[Saved entries]

== Segment start ==

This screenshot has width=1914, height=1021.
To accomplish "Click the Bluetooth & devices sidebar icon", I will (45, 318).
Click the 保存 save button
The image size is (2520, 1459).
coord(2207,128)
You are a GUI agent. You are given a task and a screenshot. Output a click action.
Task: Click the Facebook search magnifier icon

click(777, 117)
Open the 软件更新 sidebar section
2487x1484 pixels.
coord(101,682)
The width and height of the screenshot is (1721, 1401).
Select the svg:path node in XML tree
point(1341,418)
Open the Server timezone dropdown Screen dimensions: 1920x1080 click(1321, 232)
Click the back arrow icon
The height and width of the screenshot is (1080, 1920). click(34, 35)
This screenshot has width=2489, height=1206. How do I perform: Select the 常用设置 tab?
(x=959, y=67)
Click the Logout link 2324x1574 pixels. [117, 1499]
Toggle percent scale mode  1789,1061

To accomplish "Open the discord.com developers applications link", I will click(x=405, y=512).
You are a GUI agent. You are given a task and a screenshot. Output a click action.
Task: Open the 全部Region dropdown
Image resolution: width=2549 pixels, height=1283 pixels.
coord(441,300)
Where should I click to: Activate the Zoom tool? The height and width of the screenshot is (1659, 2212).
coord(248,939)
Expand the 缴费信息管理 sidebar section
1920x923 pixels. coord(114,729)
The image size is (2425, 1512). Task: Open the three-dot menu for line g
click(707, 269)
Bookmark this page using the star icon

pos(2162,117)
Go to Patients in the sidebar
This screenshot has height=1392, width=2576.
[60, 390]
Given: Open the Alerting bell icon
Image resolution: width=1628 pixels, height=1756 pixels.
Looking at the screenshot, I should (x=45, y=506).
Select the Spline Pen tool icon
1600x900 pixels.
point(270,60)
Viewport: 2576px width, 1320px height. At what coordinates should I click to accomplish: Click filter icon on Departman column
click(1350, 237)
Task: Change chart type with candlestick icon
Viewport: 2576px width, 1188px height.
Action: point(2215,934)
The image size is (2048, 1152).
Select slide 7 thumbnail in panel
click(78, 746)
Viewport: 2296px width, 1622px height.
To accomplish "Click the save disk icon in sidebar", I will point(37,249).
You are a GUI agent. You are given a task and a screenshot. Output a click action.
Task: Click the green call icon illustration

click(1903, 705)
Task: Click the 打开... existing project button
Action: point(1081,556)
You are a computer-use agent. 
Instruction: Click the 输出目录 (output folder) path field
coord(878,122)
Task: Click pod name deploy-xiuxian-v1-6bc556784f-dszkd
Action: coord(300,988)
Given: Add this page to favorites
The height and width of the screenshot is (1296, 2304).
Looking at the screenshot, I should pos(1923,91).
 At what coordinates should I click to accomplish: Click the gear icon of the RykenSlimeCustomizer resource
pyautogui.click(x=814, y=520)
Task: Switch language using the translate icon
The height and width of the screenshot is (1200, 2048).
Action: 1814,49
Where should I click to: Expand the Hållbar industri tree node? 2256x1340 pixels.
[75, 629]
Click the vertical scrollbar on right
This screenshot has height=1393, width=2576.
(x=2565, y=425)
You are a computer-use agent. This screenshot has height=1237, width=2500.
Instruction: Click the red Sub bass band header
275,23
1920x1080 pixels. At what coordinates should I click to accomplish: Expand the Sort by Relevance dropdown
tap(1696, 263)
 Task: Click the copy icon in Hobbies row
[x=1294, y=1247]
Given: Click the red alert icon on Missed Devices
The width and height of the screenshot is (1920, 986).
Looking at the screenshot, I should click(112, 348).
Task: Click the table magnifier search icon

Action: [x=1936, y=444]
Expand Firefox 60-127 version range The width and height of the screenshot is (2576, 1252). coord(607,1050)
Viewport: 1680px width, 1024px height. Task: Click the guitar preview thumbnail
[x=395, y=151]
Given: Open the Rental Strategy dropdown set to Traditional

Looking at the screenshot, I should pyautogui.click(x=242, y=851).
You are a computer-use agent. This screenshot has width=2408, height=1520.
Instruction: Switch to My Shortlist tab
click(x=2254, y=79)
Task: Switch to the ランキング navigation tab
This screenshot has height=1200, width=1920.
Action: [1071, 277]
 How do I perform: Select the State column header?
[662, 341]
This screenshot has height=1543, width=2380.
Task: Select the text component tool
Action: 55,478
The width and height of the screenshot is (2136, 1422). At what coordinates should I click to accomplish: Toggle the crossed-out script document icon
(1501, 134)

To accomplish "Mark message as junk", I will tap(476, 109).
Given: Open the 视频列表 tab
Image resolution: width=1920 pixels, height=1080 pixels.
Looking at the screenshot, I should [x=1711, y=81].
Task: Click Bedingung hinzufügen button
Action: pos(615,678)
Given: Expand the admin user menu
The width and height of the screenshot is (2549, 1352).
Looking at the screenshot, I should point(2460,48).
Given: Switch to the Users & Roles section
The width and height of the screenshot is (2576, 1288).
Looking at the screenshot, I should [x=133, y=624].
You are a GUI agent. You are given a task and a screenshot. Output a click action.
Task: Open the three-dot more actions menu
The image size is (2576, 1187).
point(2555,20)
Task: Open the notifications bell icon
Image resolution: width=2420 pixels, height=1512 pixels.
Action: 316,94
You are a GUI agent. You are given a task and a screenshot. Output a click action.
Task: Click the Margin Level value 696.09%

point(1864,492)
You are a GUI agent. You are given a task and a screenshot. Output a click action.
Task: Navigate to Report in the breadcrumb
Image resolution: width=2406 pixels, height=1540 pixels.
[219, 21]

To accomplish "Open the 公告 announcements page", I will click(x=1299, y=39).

== Segment end ==

WHAT YOU WILL DO
What do the lines above say from the one containing "Image resolution: width=1920" down to the one containing "Task: Open the three-dot more actions menu"? Return them exactly, both end lines included, and only them.

OUTPUT FOR THIS TASK
Image resolution: width=1920 pixels, height=1080 pixels.
Looking at the screenshot, I should [x=1711, y=81].
Task: Click Bedingung hinzufügen button
Action: pos(615,678)
Given: Expand the admin user menu
The width and height of the screenshot is (2549, 1352).
Looking at the screenshot, I should point(2460,48).
Given: Switch to the Users & Roles section
The width and height of the screenshot is (2576, 1288).
Looking at the screenshot, I should [x=133, y=624].
You are a GUI agent. You are given a task and a screenshot. Output a click action.
Task: Open the three-dot more actions menu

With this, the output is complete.